As três indicações de Ainda Estou Cá ao Oscar – melhor filme, melhor filme estrangeiro e melhor atriz – foram muito celebradas no Brasil. De atrizes consagradas a críticos de cinema, de famosos a anônimos, não faltou quem ficasse feliz com o grande feito deste filme brasílico, dirigido por Walter Salles.
Uma delas foi a atriz Fernanda Montenegro, que já foi indicada ao Oscar de melhor atriz em 1999, por Meão do Brasil, filme que também teve direção de Salles. Desta vez, ela tem uma razão ainda mais próprio para festejar: a indicada ao Oscar de melhor atriz neste ano de 2025 foi sua filha Fernanda Torres, que interpretou a protagonista Eunice Paiva em Ainda Estou Cá.
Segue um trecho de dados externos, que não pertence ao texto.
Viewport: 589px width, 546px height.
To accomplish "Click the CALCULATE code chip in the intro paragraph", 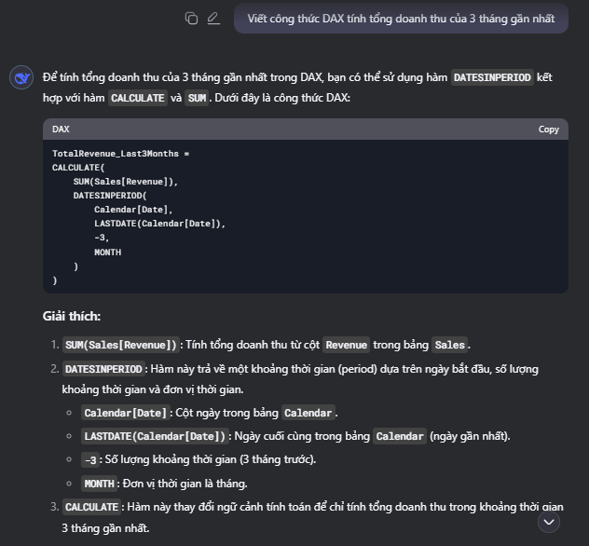I will click(x=137, y=98).
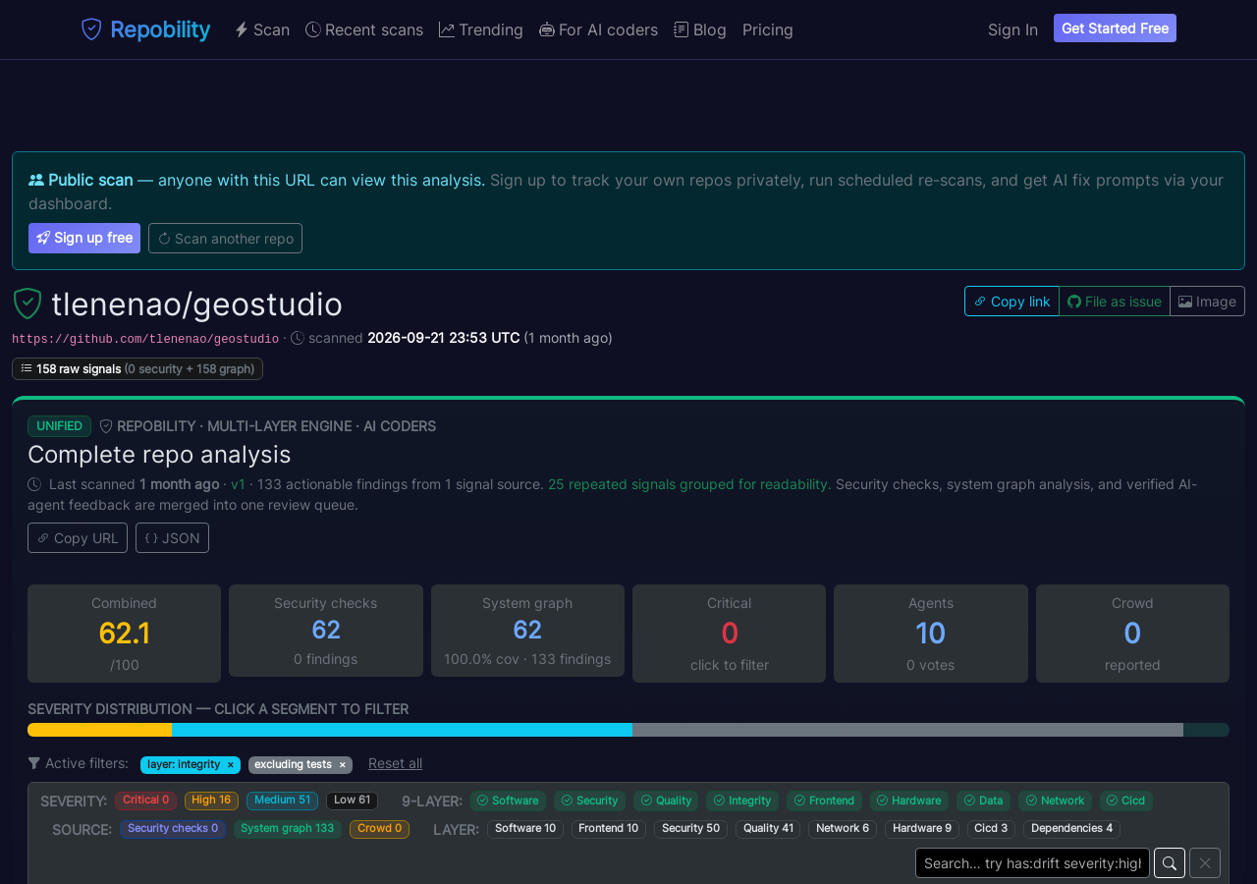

“Eu, Fernanda Montenegro e Fernando Torres – onde quer que ele esteja – estamos felizes e realizados, em estado de aleluia, pelas indicações de Fernanda Torres e Walter Salles ao importante prêmio do Oscar. Um proveito cultural para o Brasil. Meu coração de mãe em estado de perdão”, escreveu nas redes sociais.
Feito inédito
Em entrevista à Sucursal Brasil, o crítico de cinema Chico Fireman, sócio na distribuidora Michiko Filmes, responsável pelo lançamento no Brasil do filme Sol de Inverno, destacou o traje de Ainda Estou Cá ter conquistado um feito inédito: foi a primeira vez que um filme brasílico conquistou indicação na categoria de melhor filme, em 97 anos do prêmio.
“É imenso para o Brasil e para o cinema brasílico. Joga os holofotes para nossa arte uma vez que nunca aconteceu. Estamos falando de visibilidade e não de preço em si. O cinema brasílico não precisa do aval internacional, mas quando ele vem ajuda e muito. As pessoas vão se interessar mais pelo filme, pelo diretor, pela atriz e pelos filmes brasileiros uma vez que um todo. Coloca a gente no planta de uma outra forma, com uma outra projeção”, defende.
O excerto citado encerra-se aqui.